An API quality gate for a headless commerce stack. It tests a real Medusa.js runtime (PostgreSQL + Redis) and a Next.js storefront localized for two markets, Russia and the United States. Everything comes up with Docker Compose, so the tests hit the actual system instead of mocks, both locally and in CI.
Two layers:
- API quality gate: Python and pytest against the live Store API and PostgreSQL.
- UI E2E: Playwright (TypeScript) against the localized RU/US storefront.
- Contracts: strict Store API validation with Pydantic v2, plus round-trip checks (serialize, then re-parse).
- Property-based (Hypothesis): invariants for contracts, cart math, client pre-flight, and config. No runtime needed, so they run on every push.
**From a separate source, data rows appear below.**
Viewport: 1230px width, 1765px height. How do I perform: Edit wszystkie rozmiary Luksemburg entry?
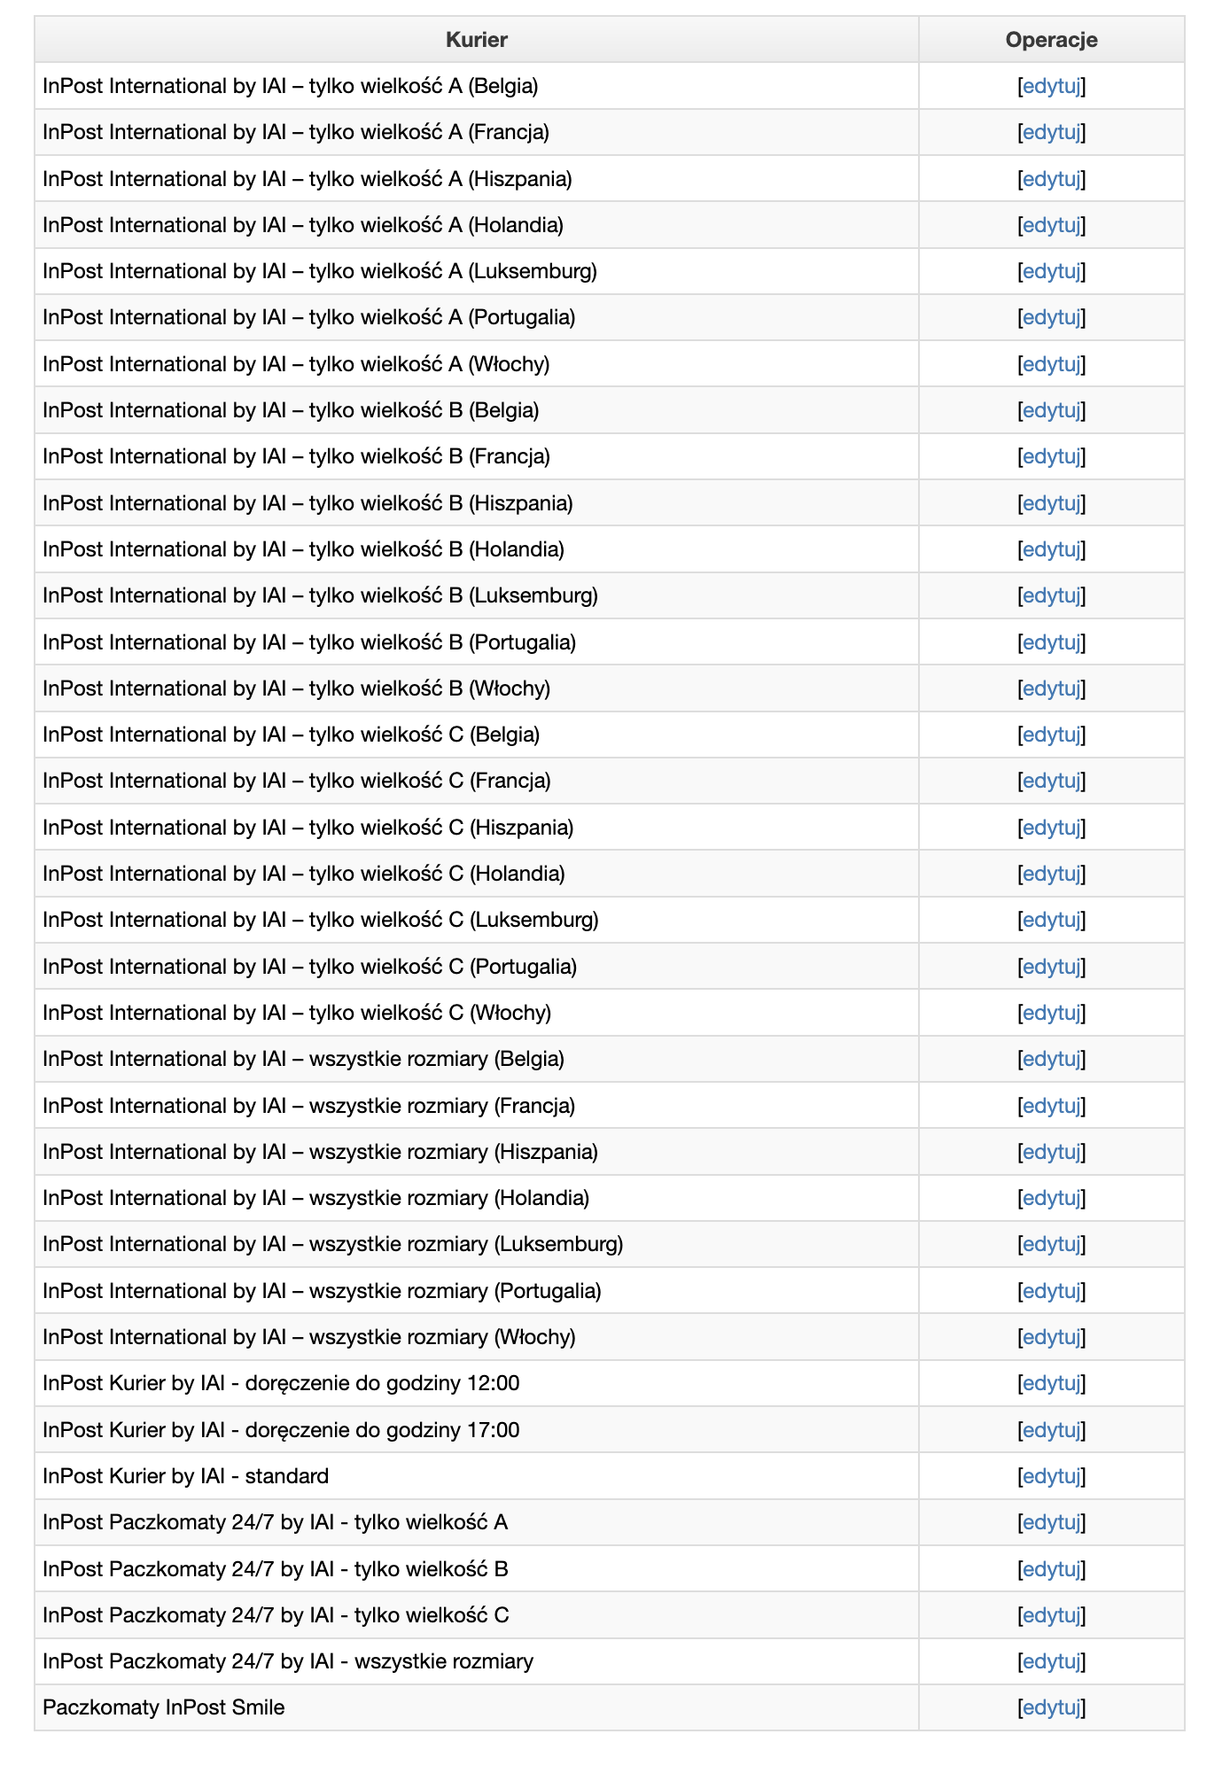click(x=1051, y=1244)
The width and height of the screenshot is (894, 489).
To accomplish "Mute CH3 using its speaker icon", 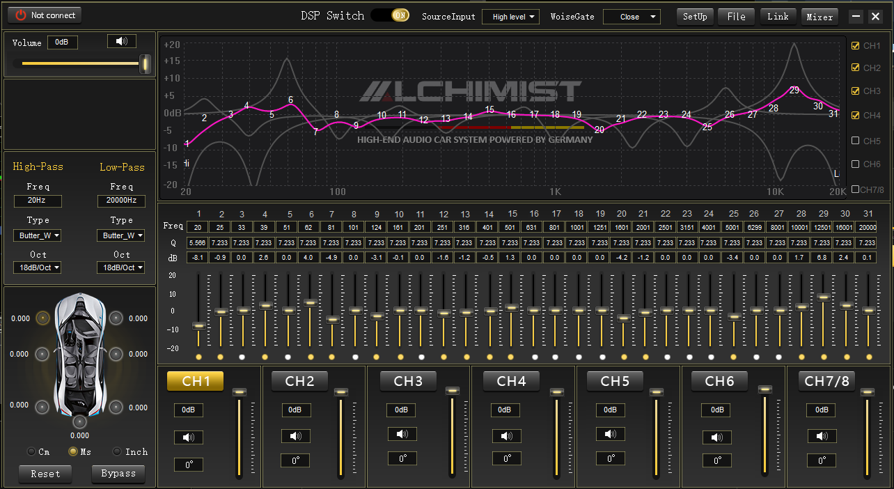I will coord(402,434).
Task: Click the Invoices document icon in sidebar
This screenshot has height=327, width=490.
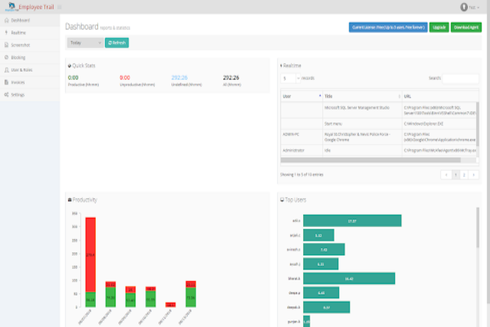Action: [7, 82]
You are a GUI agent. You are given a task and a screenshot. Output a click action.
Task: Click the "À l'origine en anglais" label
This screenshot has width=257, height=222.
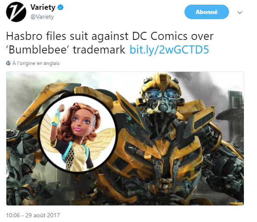tap(36, 63)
- Negative cases: auth, malformed payloads, and boundary values.
- Cart and checkout: market-driven shipping for RU and US, with totals that add up.
- Cross-layer checks: read-only PostgreSQL reconciliation of API state against the database.
- Admin API: login, and authorization that rejects missing or bad tokens.
- UI E2E: Page Object Model and per-market projects against the storefront.
- Mutation testing (mutmut) on the domain models, to confirm the tests bite when the code breaks.
Cheap, fast checks at the base; slower runtime-bound ones on top.
flowchart TB
E["UI E2E · Playwright TS · RU/US storefront (few)"]
S["Smoke · health, bootstrap, transport"]
I["Integration · live Store API + PostgreSQL · contract / negative / cart / db"]
P["Property-based + unit · Hypothesis, contracts, config · no runtime (many, fast)"]
E --- S --- I --- P
The base runs on every push with no runtime. The integration layer talks to the live Store API and PostgreSQL: those tests skip locally when the stack is down, and run for real in CI, where the pipeline boots the runtime first. That keeps "infra is down" separate from "a test actually failed".
One catalog, two markets. English and USD at /us:
Russian and roubles at /ru, served by the Medusa Translation Module:
make up # Medusa + PostgreSQL + Redis + storefront (Docker)
make seed # seed demo data and sync the publishable key
make test # run the pytest suite
make e2e # Playwright UI E2E (needs the runtime up)make help lists every target. CI publishes a live Allure report at
https://vtestah.github.io/medusa-api-quality-gate/.
medusa-api-quality-gate/
├── quality-gate/ # Python/pytest API quality gate (clients, models, db, tests)
├── e2e/ # Playwright (TypeScript) UI E2E for the RU/US storefront
├── apps/
│ ├── medusa/ # system under test: Medusa backend
│ └── storefront/ # Next.js storefront (localized RU/US)
├── k6/ # k6 smoke and load scripts
├── docs/ # test plan, ADRs, and reference docs
├── docker-compose.yml
└── Makefile
- quality-gate/README.md: the Python framework and how to run it
- e2e/README.md: the Playwright suite
- docs/TEST_PLAN.md: scope, layers, data, and acceptance
- docs/manual-checks.md: curl checks against a running stack
- docs/localization.md: markets, currencies, and the localization split
- docs/runtime.md: URLs, Docker notes, and the package-manager rule
- docs/adr/: the decisions behind the setup
Done: strict contract validation, negative scenarios, cart and market shipping, cross-layer PostgreSQL reconciliation, property-based tests, Admin API auth, mutation testing, live integration in CI, Playwright RU/US E2E, and an Allure report on Pages.
Next: Schemathesis fuzzing from an OpenAPI schema.